Vikarabad district, formerly known as Gangawaram, is a district in the Indian state of Telangana. Vikarabad is the headquarters of the district. Vikarabad is located in western part of telangana state.Vikarabad shares boundaries with Sangareddy, Mahabubnagar, Narayanpet, and Ranga Reddy districts and the state boundary of Karnataka.

== History ==

The ancient name of Vikarabad was Gangawaram.
Vikarabad was named after the fifth Paigah Amir (Premier noble) H.E. Nawab Sir Vikar-ul-Umrah Bahadur, Sikander Jung, Iqbal-ud-Daula and Iqtadar-ul-Mulk, Nawab Muhammed Fazaluddin Khan KCIE, who served as prime minister of Hyderabad State and Berar Province between 1893 and 1901.

Nawab Sir Vicar-ul-Umrah was the younger son of Nawab Rasheeduddin Khan Bahadur, Shams ul Umra, Amir e Kabir IÌI, Amir e Paigah IV and Co-Regent of Hyderabad. He built three palaces and mansions in Vikarabad, The Vikar Manzil Palace (which presently houses the deputy collector/RDO Office and still belongs to the Paigah family heirs), Sultan Manzil Palace named after his eldest son and heir, H.E. Nawab Sultan ul Mulk Bahadur the last full Amir of Vicar ul Umrahi Paigah and the "Vicar Shikargah" which he later presented as nazar or offering to his brother in law and nephew, H.H.Nawab Mir Mahboob Ali Khan, the VIth Nizam of Hyderabad.

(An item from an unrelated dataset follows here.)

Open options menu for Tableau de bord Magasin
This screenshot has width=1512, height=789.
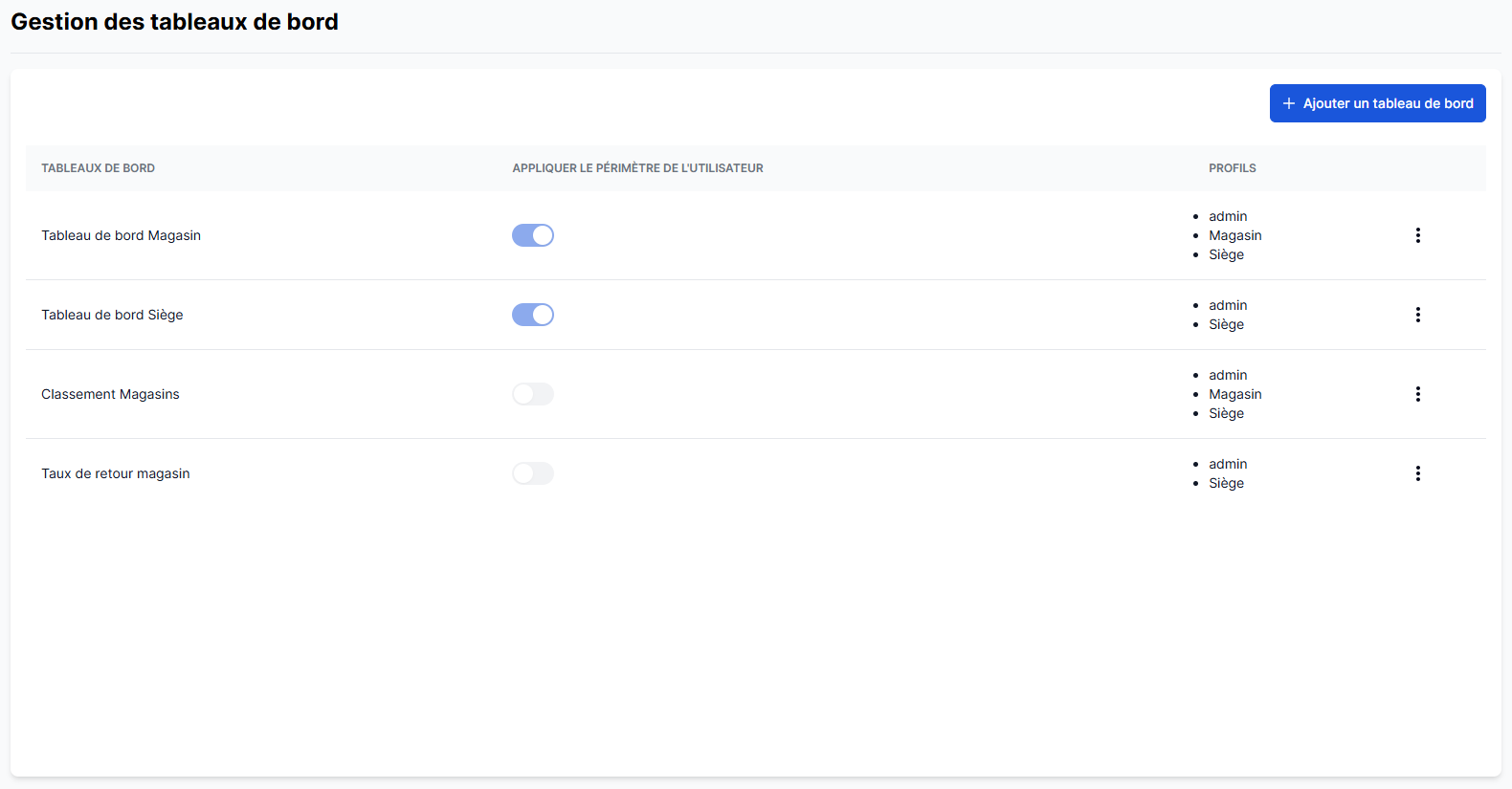tap(1417, 235)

Sir Vikar's Jagir Vikarabad, Dharur and Ananthagiri hills where know to be mini hill station of the Deccan. He died in 1902 and is buried at the Paigah Tombs at Hyderabad.

Vikarabad is well known for producing highly skilled Real estate tycoons.

== Geography ==
The district is spread over an area of 3386.00 km2. This district is bounded by Sangareddy district in the north, Ranga Reddy district in the east, Mahbubnagar district in the south and Karnataka in the west.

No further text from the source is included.